- Official release poster
- Directed by: Darryl Yap
- Written by: Darryl Yap
- Starring: Alma Moreno; Rosanna Roces; Ara Mina; Maui Taylor;
- Cinematography: Rain Yamson II
- Edited by: Vincent Asis
- Production companies: Viva Films; VinCentiments;
- Distributed by: Vivamax
- Release date: January 29, 2021;
- Running time: 92 minutes
- Country: Philippines
- Language: Filipino

= Paglaki Ko, Gusto Kong Maging Pornstar =

2021 Philippine sex comedy-drama film by Darryl Yap

Paglaki Ko, Gusto Kong Maging Pornstar is a 2021 Philippine comedy-drama film starring Alma Moreno, Rosanna Roces, Ara Mina and Maui Taylor. The film was written and directed by Darryl Yap and edited by Vincent Asis. It premiered on January 29, 2021, through Vivamax.

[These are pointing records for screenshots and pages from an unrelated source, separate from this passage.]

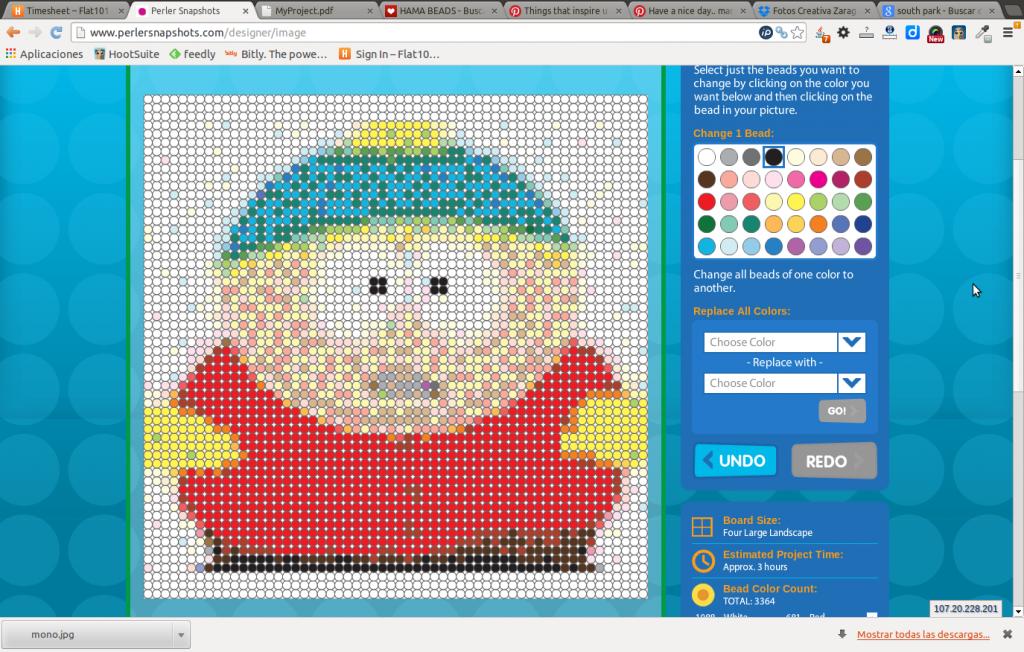Image resolution: width=1024 pixels, height=652 pixels.
Task: Open the speedometer extension marked New
Action: 935,34
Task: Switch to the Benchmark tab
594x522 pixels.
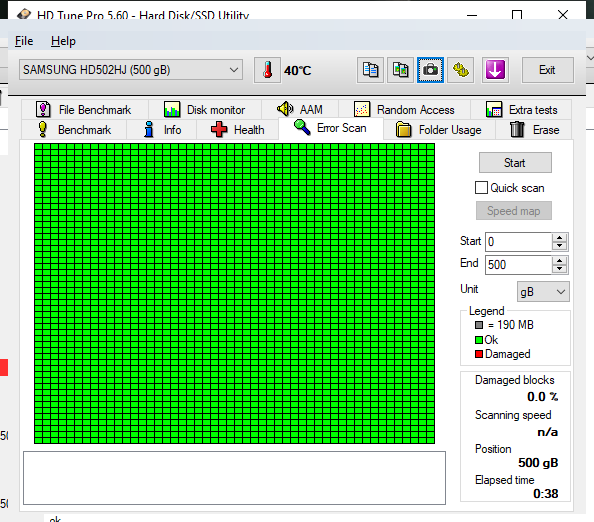Action: (x=74, y=130)
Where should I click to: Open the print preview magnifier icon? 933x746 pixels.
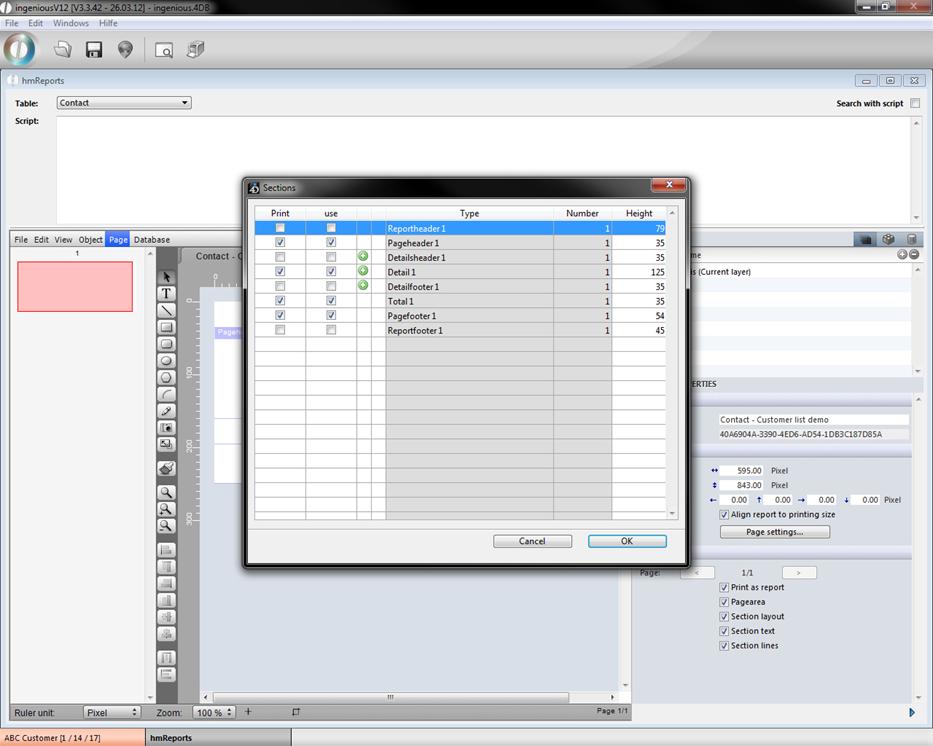coord(164,50)
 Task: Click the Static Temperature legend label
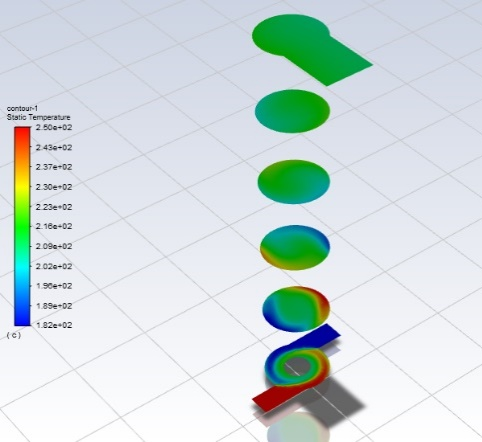pos(39,117)
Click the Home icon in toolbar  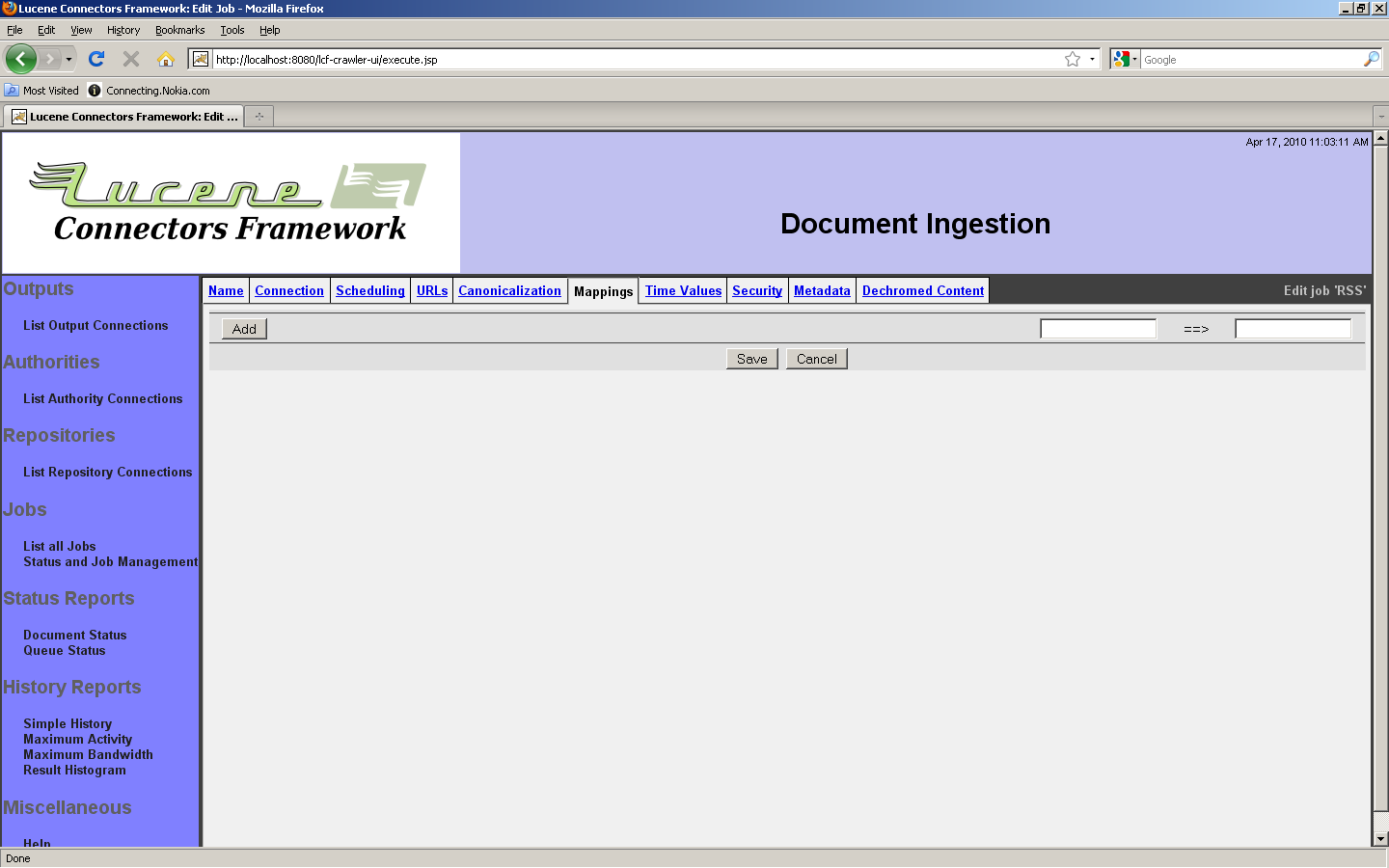point(166,60)
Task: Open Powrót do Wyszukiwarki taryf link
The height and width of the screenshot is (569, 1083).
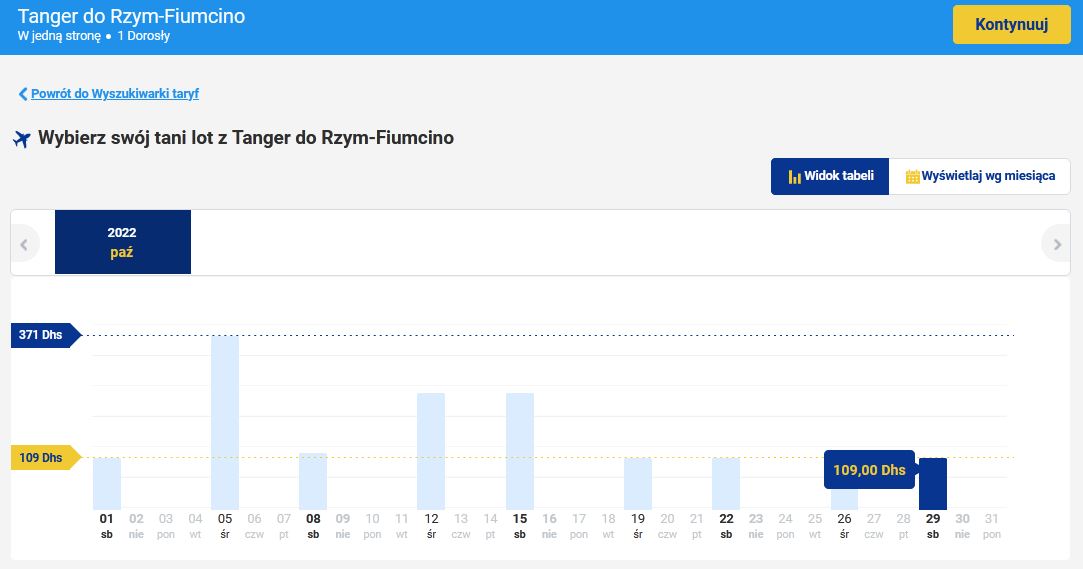Action: (115, 94)
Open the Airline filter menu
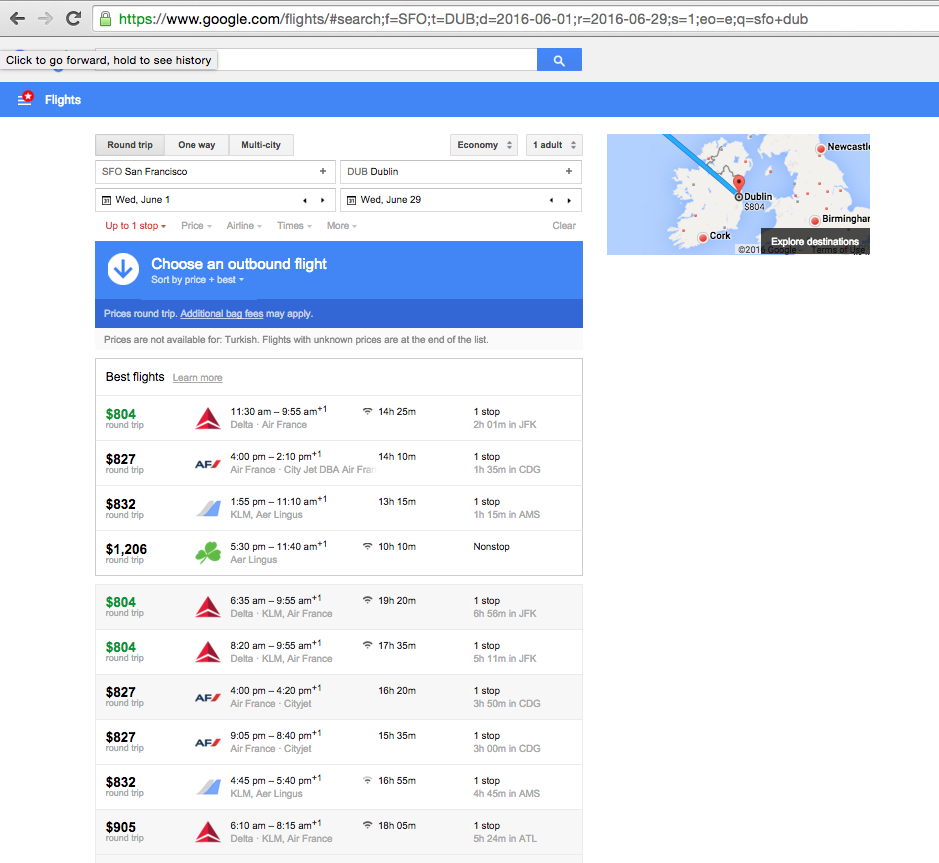939x863 pixels. (x=243, y=226)
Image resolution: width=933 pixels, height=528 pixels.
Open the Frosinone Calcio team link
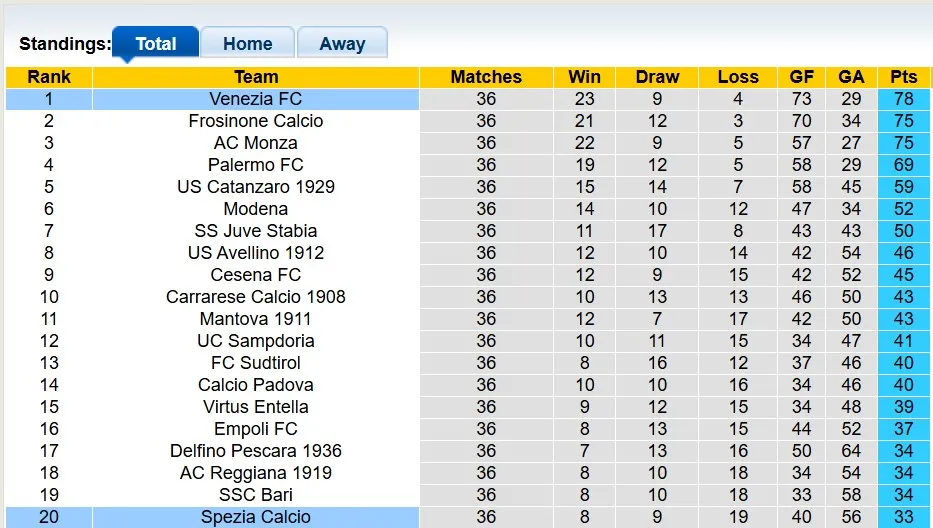click(x=256, y=121)
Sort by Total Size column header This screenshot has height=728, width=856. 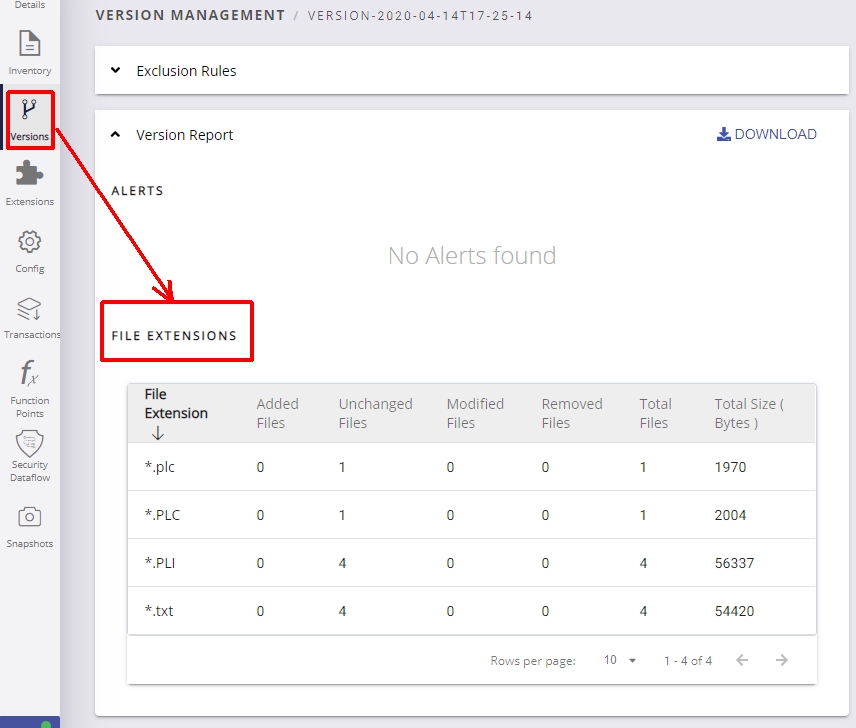coord(748,413)
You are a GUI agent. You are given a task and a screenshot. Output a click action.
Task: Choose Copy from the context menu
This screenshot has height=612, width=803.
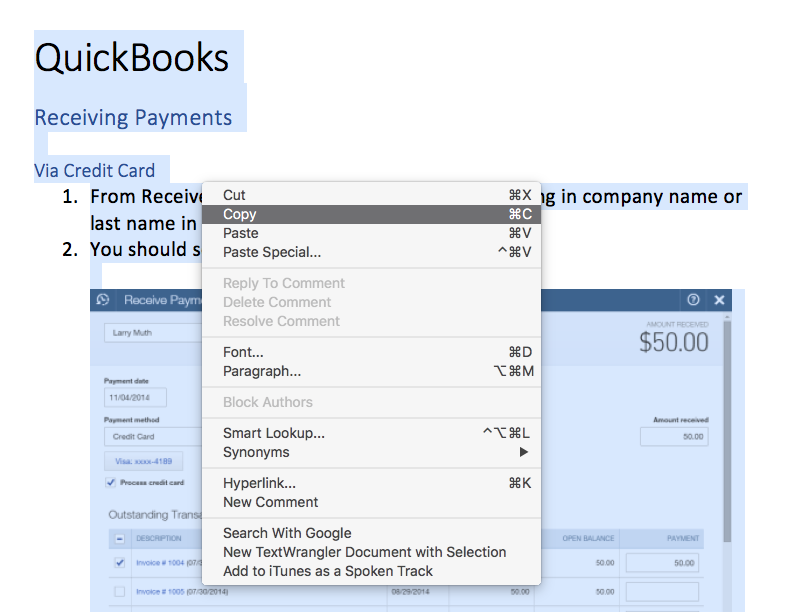(240, 214)
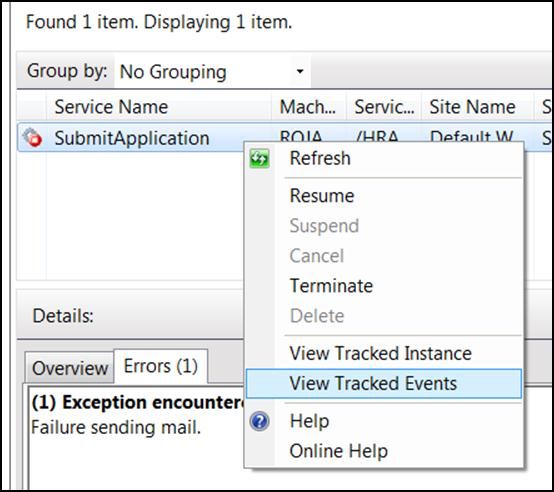Select View Tracked Events menu entry
Screen dimensions: 554x492
coord(384,384)
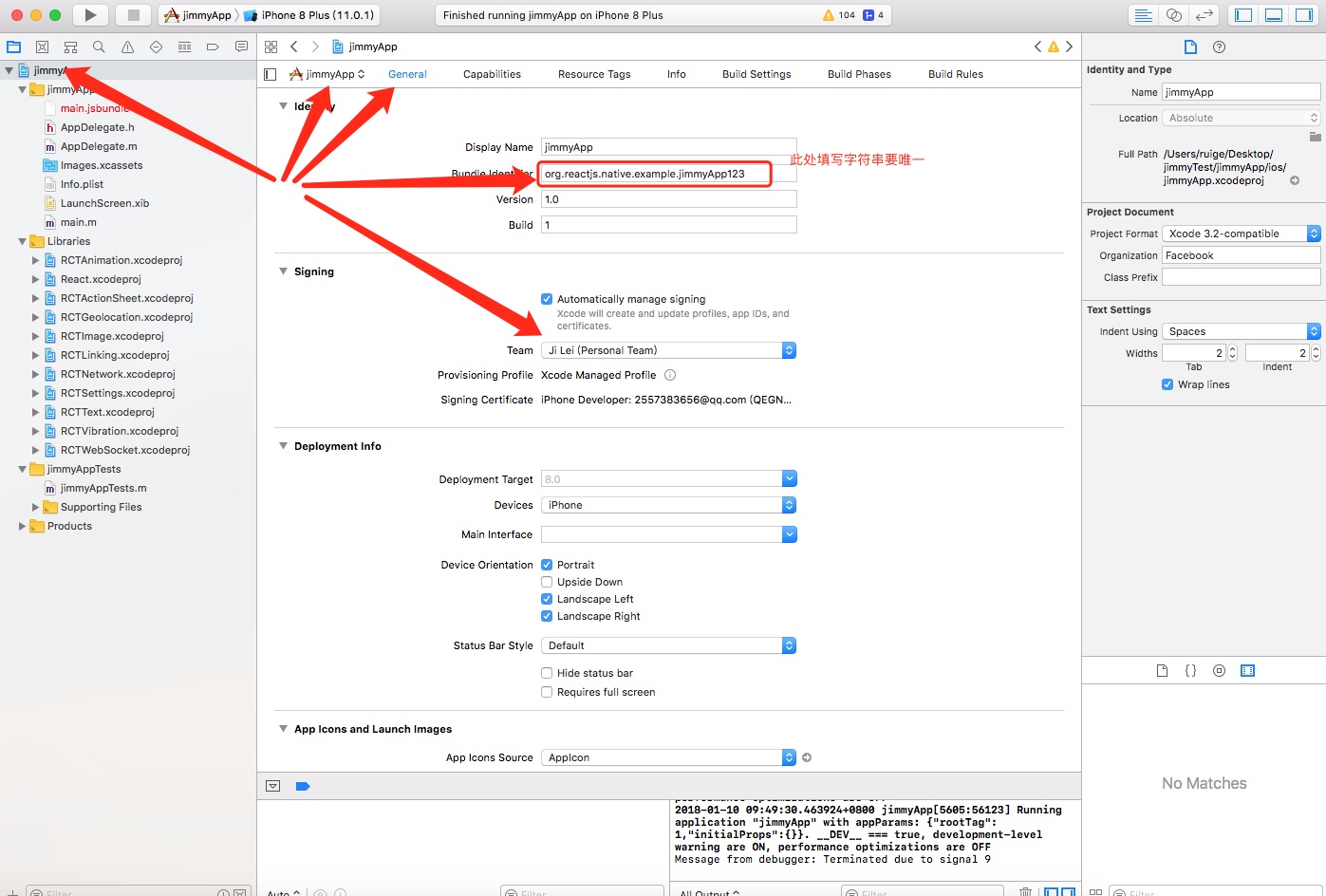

This is the second film written and directed by Darryl Yap for Viva Films, after his feature-length debut #Jowable (2019) became a success.

== Plot ==
A group of former porn stars gathered to teach aspiring teen actress to be a porn star and will receive cash each if the actress will be launched.

== Cast ==

- Alma Moreno as Alma
- Rosanna Roces as Osang
- Ara Mina as Ara
- Maui Taylor as Maui
- AJ Raval as Twinkle
- Ana Jalandoni as Agatha
- Rose Van Ginkel as Sofia
- Kianna Milla as young Twinkle
- Billy Jake Cortez
- Loren Mariñas
- Clifford Pusing
- Henry Villanueva

== Production and release ==
Yap said that they started to shoot in early August and he also added that film scenes were taken in Subic and Olongapo for two weeks while implementing Alert Rules in the National Capital Region because of the COVID-19 pandemic. The film was premiered on January 29, 2021, on Vivamax. This will serve as Daryl Yap's second movie project on Viva Films.

The Movie and Television Review and Classification Board (MTRCB) gave a rating of X, the first film to be issued the said rating since the controversial 2006 film To Live for the Masses, meaning this film is prohibited to be shown to the general public.

GMA Network acquired the rights to air the film for television release in 2023, with a sanitized version of the movie retitled as "Sexy Star".

==Sequel==

A sequel titled Pornstar 2: Pangalawang Putok has been announced and was released on December 3, 2021, on Vivamax.